• _What to work on_
Locate every line in the items below that contains the word "with", and copy each such line. Case counts.

• _Data excerpts_

______________________________

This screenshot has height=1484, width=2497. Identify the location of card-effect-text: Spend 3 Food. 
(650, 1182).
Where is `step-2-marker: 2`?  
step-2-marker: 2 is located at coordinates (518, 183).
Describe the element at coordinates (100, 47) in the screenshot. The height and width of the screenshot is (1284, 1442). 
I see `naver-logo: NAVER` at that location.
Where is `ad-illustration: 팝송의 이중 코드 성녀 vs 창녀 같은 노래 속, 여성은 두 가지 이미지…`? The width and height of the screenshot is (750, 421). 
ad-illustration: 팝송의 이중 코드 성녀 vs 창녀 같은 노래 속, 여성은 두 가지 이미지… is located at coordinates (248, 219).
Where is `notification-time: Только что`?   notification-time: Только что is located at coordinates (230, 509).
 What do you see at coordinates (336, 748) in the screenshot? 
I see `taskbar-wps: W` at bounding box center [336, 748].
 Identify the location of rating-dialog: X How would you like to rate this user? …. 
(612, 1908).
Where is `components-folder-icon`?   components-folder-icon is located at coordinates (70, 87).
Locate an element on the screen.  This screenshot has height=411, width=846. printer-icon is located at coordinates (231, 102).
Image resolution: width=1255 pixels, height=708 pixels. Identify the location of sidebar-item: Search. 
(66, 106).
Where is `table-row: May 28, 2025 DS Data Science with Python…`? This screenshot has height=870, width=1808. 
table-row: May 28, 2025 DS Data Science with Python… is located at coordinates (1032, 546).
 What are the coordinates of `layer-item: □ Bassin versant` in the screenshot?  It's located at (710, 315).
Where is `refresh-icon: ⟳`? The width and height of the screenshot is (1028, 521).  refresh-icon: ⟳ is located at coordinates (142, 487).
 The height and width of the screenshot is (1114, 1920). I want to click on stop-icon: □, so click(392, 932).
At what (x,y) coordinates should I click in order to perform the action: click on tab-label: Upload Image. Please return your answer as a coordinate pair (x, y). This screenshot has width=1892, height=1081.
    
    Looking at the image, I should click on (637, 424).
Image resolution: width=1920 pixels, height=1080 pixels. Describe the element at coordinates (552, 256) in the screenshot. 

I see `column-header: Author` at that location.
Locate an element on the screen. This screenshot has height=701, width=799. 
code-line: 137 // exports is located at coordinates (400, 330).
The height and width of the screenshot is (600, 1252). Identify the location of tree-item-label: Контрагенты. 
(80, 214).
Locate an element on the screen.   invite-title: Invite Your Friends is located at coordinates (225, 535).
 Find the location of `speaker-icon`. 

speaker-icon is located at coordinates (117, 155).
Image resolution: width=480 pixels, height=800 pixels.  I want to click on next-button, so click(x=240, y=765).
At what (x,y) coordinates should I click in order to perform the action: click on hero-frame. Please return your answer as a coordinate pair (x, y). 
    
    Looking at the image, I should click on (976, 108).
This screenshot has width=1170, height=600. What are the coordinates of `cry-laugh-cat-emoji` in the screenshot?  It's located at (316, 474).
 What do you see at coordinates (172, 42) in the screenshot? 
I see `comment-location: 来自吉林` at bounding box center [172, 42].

______________________________

• _Exercise answer_
Where is `table-row: May 28, 2025 DS Data Science with Python…`? This screenshot has height=870, width=1808. 
table-row: May 28, 2025 DS Data Science with Python… is located at coordinates (1032, 546).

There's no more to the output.